1. Down From the Mountain (2:34)
2. Sun Sometimes (3:23)
3. Stop Panicking (3:13)
4. Always New (3:41)
5. Never Did Dance (3:34)
6. Cold Station (3:19)
7. Universe (2:27)
8. World In My Way (3:28)
9. In Real Life (3:22)
10. Violent Animals (3:07)
11. Friend of Mine (2:38)
12. Like a Flower (3:07)

Londoner Dave Burn is best known as co-founder of americana “supergroup” Orphan Colours and Ahab, but when solo, his creativity really shines. As the title of his second solo album indicates, he is not completely alone; he has brought a few musician friends along. The rest of the title contains not just his nickname but an altogether more serious notion. Some time ago, Burn found himself working with two other Daves, one bigger and one smaller, but the sense of being in the middle occurred to him in another context. Seeing how just about anything these days is so polarised at two extremes, Burn thought, what about just being somewhere in the middle ground? He posits that wisdom gained with age often takes the edge off previously held views that might have come across as radical. What’s wrong with just taking that middle course? It is not a cop out, but just saying no to the extremes. This whole idea, if a bit blurry, lay behind his 2022 EP ‘Medium Dave’. He kept on writing, and the same theme kept popping up until he had enough songs for a full album.

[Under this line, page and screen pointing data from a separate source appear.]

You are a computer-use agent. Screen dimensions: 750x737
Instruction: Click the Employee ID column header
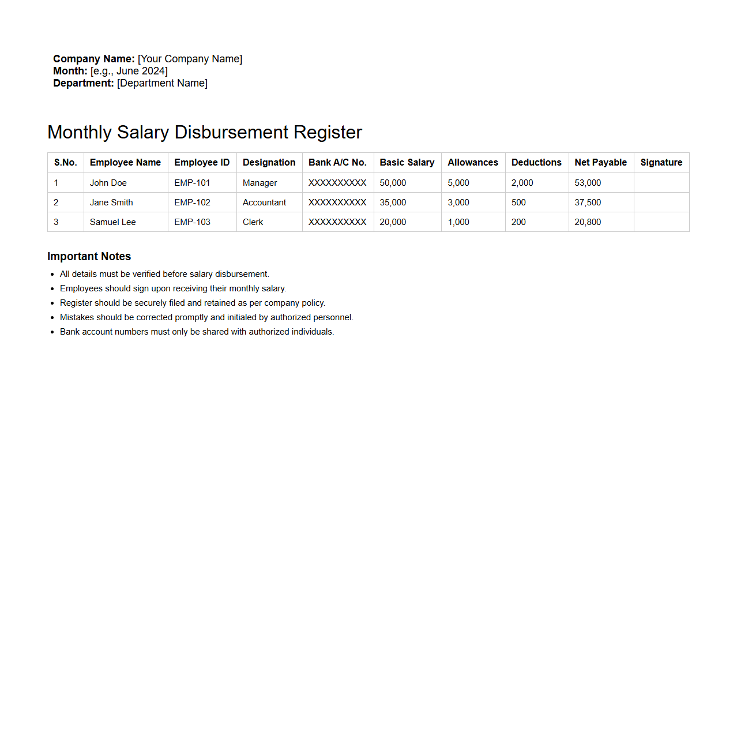[202, 163]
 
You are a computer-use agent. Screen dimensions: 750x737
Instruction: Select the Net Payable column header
[600, 163]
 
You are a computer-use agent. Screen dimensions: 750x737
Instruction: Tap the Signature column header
[661, 163]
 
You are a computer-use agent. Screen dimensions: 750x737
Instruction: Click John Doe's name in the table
[108, 183]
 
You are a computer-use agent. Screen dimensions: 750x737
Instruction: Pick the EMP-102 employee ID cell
[192, 202]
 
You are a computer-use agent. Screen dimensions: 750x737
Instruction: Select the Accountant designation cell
[264, 202]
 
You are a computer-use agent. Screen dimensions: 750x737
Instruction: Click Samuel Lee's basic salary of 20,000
[393, 222]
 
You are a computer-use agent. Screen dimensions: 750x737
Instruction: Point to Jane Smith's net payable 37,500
[588, 202]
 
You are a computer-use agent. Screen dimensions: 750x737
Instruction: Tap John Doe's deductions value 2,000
[522, 183]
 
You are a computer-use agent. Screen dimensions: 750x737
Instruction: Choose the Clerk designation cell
[253, 222]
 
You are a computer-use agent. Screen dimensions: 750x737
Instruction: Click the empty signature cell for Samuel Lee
[661, 222]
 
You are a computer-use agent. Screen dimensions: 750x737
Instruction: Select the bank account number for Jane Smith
[337, 202]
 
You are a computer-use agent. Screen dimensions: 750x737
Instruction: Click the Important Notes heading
[89, 257]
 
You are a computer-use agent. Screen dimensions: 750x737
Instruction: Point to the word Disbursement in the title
[231, 132]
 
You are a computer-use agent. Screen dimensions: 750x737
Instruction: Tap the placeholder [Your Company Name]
[190, 59]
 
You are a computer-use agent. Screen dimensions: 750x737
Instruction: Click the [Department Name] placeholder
[162, 83]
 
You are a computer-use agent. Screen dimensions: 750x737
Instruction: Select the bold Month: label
[70, 71]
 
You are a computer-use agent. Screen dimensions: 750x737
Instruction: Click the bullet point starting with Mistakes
[206, 317]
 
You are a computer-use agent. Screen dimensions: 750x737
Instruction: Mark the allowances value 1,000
[458, 222]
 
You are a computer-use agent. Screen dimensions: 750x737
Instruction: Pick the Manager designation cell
[260, 183]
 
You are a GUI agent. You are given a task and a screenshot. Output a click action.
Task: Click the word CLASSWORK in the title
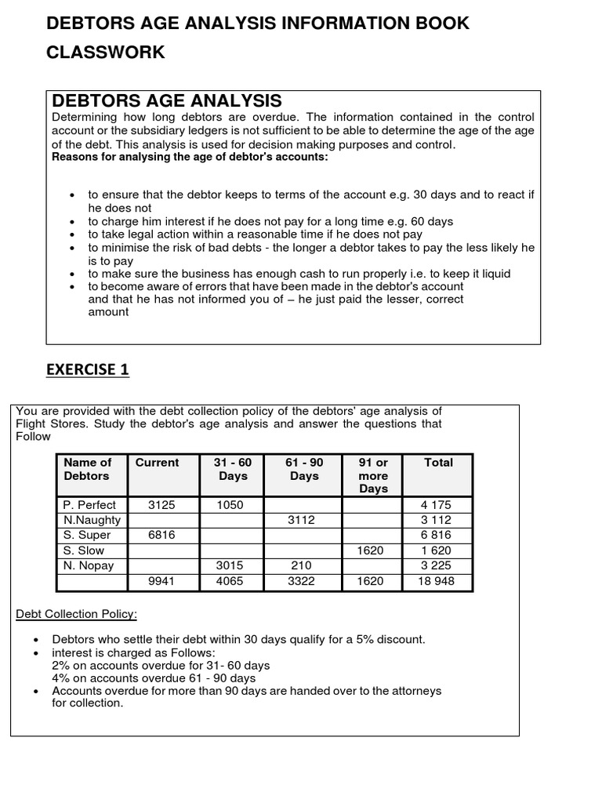click(106, 53)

The cover art is the same, too; many of a similar age and outlook can relate to that fine right foot.

Burn wastes no time in setting out where he is coming from. ‘Down From The Mountain’ opens with a determined electric guitar riff that immediately grabs the attention. Burn’s relaxed, warm vocals are the velvet glove to the iron fist of a lyric, “I met you last night in my dreams/ You were my brother/ Ever so strong but not so wise/ How you loved to frighten the others/ Silence the fire in your mind”. In other words, I don’t want to fight you, can’t you just lay off? How many times have we thought similarly? It is easy to equate wanting to avoid confrontation with passivity, but that is not how Burn comes across. Instead, as he points out in the reflective ‘Universe’, far from the world revolving around us, we are really rather small parts of something far larger. Turning to his own thoughts, ‘Stop Panicking’, with its brisk tempo, belies his calming message to, “Stop panicking, there’s always another life”.

There is a love song, not quite boy meets girl, but again viewed through the lens of one who has been around a while. In a very English folk style, ‘Always New’ reveals love is not of a person but the bottle. ‘Violent Animals’ returns to the theme of extremes. Again, Burn opens quietly with acoustic guitar giving way to a more determined electric sound as he dares to, “Take the piss, I couldn’t resist/ Now he’s screaming at me like a child” before issuing the chilling warning, “We’re violent animals”.

The upbeat ‘Friend of Mine’ is how Burns sees himself, “Good friends are hard to find/ but it ain’t that hard to be a friend of mine”. With his honest, perceptive writing and undoubted musical ability, Burns would indeed be a good friend to anyone who can’t stand extremes and just wants to get along somewhere down the middle.